Vanier’s vision of L’Arche took shape in 1964, at a time when many people with cognitive disabilities were relegated to institutions. Vanier recognized that all human beings, handicapped or not, needed the security of home, structure and community.
In a radical philosophy wherein the weak heal the strong, Vanier put the biblical Beatitudes into practice.
In a L’Arche home, the nondisabled assistants, many of whom are just out of college, are more than just caregivers. They typically give up 1 to 5 years of their lives for little pay. They do so for a chance to live with core members (people with disabilities) as equals.
Today, there are 150 L’Arche communities in 37 countries, and we are lucky to have four of them in the greater Tacoma area.
Frequent shoppers at local farmers’ markets will recognize the beautiful hanging baskets under the L’Arche Tahoma Hope Farm and Gardens signs. Plants, produce and crafts are also sold at fair-trade shops and several churches throughout the county. In the winter, the non-profit sells Christmas trees.

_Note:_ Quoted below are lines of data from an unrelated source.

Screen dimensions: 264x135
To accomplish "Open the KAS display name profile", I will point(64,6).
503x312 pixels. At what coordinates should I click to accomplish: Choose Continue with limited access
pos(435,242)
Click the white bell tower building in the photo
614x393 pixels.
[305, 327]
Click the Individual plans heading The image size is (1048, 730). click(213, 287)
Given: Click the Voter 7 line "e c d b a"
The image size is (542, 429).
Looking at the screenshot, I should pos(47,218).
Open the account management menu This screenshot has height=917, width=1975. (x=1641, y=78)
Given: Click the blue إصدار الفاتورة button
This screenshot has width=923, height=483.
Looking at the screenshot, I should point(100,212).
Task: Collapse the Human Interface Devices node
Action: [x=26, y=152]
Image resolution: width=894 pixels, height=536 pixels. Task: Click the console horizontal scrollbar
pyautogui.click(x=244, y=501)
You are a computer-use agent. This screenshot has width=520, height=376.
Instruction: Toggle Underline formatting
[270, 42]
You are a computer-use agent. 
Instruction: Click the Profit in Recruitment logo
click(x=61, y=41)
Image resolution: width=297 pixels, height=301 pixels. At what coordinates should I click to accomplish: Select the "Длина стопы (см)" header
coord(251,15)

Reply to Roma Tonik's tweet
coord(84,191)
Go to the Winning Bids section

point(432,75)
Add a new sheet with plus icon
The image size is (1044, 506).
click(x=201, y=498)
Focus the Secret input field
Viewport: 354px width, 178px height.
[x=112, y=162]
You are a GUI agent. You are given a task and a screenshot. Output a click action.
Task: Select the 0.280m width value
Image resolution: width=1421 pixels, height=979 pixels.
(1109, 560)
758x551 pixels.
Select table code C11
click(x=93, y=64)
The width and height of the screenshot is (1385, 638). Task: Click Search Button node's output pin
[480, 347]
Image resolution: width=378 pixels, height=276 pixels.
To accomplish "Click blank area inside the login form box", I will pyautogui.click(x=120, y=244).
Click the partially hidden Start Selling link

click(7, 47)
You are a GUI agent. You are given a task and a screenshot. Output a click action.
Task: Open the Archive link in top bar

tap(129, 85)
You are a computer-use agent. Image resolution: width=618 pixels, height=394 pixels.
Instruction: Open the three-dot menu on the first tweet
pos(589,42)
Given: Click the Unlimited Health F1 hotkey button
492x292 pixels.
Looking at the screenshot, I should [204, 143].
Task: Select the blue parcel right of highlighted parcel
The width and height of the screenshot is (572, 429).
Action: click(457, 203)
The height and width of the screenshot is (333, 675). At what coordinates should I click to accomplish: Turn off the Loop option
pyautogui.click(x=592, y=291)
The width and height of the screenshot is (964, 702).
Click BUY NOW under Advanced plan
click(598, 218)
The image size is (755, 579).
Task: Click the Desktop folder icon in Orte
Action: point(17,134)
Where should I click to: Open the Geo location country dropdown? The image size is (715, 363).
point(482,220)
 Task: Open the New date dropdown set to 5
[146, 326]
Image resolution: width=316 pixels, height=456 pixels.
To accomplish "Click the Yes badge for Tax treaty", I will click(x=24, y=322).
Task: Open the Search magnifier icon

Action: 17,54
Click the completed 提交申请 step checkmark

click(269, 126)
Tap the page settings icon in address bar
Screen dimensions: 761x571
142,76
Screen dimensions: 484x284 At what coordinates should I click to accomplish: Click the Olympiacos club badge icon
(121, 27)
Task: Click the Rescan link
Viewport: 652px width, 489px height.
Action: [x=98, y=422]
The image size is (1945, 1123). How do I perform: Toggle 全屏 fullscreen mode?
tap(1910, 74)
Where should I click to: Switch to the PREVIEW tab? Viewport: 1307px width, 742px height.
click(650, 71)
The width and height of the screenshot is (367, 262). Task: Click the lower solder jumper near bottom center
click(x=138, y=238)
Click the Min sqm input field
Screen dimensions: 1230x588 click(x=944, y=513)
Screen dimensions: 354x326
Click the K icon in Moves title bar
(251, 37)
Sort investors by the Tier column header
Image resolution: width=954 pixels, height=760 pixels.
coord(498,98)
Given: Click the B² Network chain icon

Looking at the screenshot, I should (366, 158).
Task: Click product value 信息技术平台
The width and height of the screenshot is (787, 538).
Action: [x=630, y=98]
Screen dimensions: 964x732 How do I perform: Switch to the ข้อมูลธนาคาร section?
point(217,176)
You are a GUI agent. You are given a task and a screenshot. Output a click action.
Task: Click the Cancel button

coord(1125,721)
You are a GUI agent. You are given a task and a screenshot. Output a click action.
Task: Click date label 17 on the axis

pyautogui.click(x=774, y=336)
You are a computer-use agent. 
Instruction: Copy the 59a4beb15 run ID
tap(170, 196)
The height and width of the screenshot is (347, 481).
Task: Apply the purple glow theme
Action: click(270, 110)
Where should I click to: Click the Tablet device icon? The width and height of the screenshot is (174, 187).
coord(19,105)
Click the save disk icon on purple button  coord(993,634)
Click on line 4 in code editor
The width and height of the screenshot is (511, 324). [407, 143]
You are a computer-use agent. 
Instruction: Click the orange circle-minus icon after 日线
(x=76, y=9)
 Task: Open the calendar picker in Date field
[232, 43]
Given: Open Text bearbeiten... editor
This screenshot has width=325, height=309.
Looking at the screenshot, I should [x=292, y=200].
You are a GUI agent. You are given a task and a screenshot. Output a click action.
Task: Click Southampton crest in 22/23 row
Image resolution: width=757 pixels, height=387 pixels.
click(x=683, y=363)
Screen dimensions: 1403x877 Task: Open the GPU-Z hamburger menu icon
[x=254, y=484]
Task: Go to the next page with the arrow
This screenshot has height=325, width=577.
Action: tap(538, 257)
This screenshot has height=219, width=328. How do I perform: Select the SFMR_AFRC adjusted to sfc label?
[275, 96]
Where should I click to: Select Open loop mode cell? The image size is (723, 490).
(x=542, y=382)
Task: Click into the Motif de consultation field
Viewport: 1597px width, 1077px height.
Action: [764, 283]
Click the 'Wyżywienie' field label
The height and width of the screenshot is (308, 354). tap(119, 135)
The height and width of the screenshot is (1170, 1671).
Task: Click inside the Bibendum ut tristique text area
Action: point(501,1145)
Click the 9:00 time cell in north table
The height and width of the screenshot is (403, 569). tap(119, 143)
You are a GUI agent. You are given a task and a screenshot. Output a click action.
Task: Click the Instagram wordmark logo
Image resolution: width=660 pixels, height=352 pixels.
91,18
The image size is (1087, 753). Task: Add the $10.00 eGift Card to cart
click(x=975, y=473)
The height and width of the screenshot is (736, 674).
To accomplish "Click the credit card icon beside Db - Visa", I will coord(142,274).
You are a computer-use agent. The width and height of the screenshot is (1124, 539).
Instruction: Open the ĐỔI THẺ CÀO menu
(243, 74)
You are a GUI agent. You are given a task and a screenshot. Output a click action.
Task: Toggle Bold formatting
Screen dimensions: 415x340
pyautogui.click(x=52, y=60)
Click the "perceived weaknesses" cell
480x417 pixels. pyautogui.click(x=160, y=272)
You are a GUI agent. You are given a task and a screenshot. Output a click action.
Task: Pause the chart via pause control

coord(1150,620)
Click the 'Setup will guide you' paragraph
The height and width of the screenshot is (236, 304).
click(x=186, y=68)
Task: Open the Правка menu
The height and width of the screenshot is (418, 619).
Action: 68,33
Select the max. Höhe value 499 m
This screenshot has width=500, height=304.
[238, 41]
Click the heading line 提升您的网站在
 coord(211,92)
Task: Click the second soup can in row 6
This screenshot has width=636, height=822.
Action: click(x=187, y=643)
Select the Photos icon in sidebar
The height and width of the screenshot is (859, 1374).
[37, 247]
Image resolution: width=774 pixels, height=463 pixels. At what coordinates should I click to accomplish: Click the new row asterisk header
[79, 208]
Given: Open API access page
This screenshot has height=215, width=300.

Executive director Laura Giddings said L’Arche Tahoma Hope is seeking broader engagement with the community. She says, “Approximately 10-12 percent of Pierce County residents have an intellectual disability of some kind and they’re trying to navigate a community not ready for them.”
It’s why L’Arche Tahoma Hope is building a new welcome center; it’s scheduled to open in 2018 and will include more day programs and outreach opportunities for both residents and community members.
Giddings credits the program’s success to the relationships nurtured under a L’Arche roof and the transformational gifts offered by core members, gifts like an honest self and what it means to love and find joy in daily activities.
L’Arche is the French word for ark. It was chosen because it symbolizes shelter from a storm, but at a L’Arche home, the answer to who is sheltering whom really depends on whom you ask.